## Assignment
Print, please, the line that contains "Instruction: Click the hamburger" and each line after it to the end of the entries, unchanged and with nothing else.
#### Information supplied
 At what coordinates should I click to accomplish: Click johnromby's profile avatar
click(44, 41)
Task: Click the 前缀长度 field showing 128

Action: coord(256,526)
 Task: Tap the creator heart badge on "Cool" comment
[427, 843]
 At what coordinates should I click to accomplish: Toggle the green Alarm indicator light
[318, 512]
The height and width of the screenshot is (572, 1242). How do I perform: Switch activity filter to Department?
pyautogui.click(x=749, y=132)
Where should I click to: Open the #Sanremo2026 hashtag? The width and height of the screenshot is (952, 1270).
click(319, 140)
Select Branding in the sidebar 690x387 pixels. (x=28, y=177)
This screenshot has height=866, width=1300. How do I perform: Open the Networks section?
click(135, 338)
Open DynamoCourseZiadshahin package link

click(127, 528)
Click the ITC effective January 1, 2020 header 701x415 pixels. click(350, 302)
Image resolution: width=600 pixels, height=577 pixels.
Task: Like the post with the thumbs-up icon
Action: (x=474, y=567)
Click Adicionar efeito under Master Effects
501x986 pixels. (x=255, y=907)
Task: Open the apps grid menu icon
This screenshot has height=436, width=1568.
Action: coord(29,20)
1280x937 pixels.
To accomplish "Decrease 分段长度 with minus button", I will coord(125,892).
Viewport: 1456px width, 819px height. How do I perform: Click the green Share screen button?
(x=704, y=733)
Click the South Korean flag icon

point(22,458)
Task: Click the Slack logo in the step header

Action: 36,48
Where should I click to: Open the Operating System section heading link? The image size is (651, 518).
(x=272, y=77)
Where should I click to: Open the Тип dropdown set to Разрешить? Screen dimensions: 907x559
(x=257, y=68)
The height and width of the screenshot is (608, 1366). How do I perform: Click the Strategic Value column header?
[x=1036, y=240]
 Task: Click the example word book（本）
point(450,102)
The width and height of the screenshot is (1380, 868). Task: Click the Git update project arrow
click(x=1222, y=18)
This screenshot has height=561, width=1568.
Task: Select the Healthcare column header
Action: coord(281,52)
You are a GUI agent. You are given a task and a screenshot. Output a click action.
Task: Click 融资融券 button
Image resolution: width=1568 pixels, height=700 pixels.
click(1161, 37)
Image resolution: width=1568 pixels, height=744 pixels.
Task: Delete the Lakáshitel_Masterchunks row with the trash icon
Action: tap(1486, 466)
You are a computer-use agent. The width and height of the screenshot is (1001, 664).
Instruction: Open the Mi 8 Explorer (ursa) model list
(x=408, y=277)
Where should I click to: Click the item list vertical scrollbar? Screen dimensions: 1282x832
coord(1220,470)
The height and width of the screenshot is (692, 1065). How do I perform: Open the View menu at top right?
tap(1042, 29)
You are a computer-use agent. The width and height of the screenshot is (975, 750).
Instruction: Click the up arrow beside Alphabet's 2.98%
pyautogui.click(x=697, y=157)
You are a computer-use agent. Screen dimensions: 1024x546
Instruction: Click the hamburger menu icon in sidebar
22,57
########
## Solution to the exercise
Instruction: Click the hamburger menu icon in sidebar
22,57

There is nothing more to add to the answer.